■ Activity: Please copy the data below word for word, leaving out the pictures.

■ Input material:
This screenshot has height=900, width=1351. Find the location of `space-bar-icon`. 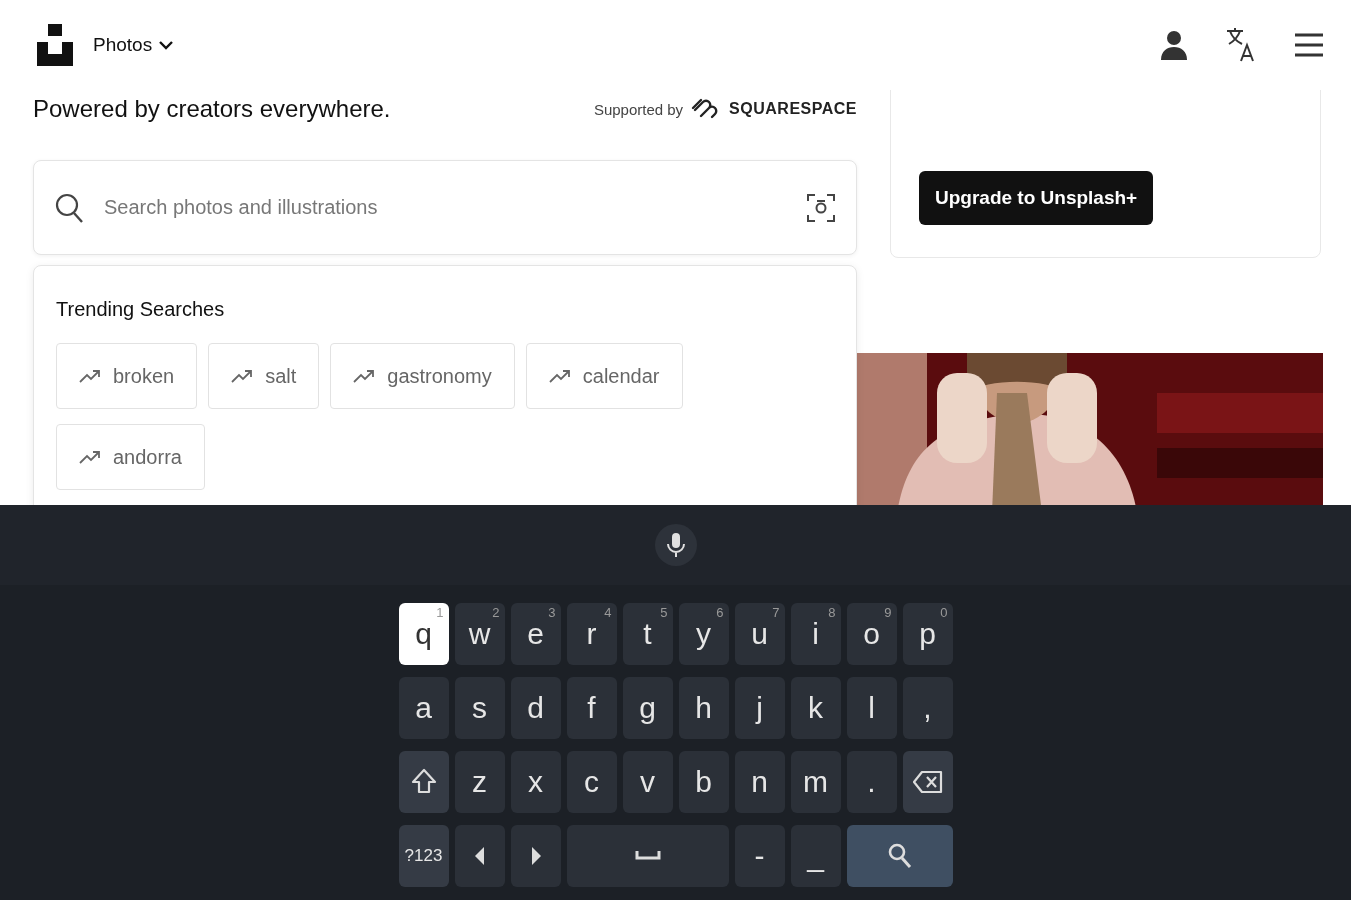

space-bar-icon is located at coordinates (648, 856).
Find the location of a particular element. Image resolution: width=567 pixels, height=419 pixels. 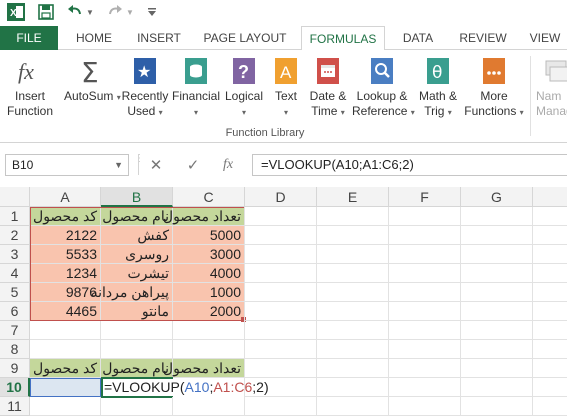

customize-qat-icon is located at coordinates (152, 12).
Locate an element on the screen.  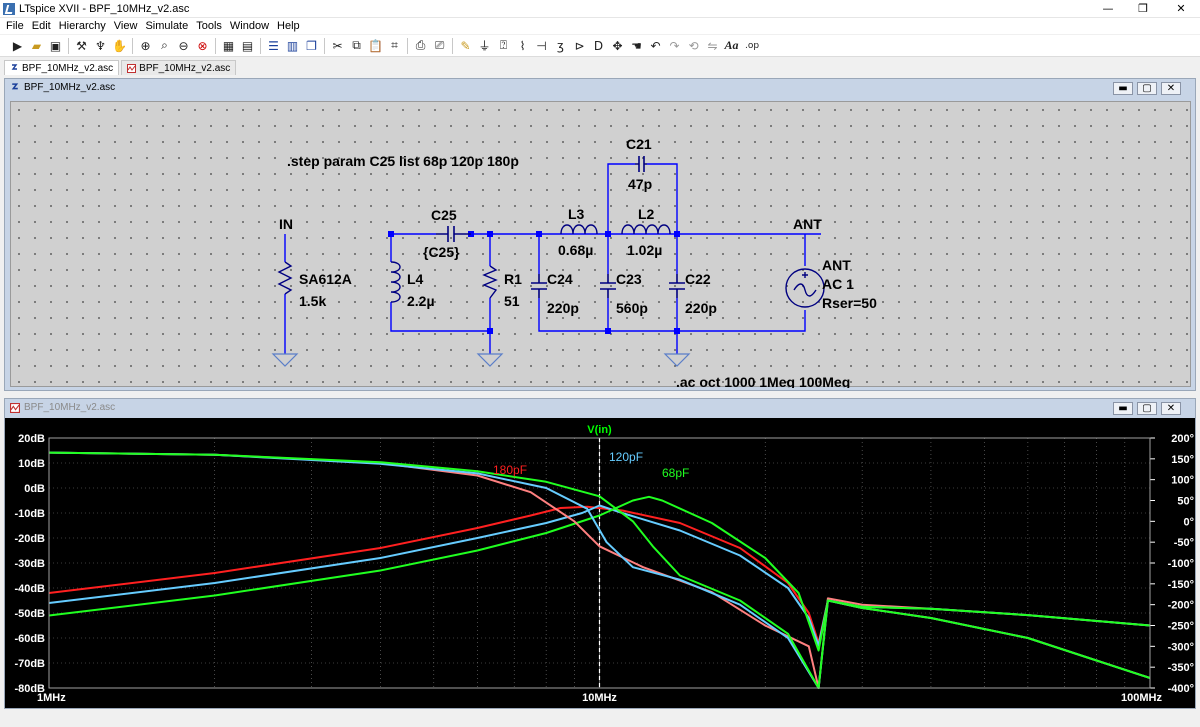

■ Completed task:
This screenshot has height=900, width=1351. Find the location of `space-bar-icon`. 

space-bar-icon is located at coordinates (648, 856).
Find the location of a particular element. Image resolution: width=567 pixels, height=419 pixels. 

customize-qat-icon is located at coordinates (152, 12).
Locate an element on the screen.  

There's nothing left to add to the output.